PROBLEM DETAILS: Set every record down again, exactly and completely.

INPUT DATA:

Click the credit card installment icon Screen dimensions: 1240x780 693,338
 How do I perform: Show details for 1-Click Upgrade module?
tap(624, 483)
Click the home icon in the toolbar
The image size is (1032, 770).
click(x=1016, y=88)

TASK ANSWER:
Click the credit card installment icon Screen dimensions: 1240x780 693,338
 How do I perform: Show details for 1-Click Upgrade module?
tap(624, 483)
Click the home icon in the toolbar
The image size is (1032, 770).
click(x=1016, y=88)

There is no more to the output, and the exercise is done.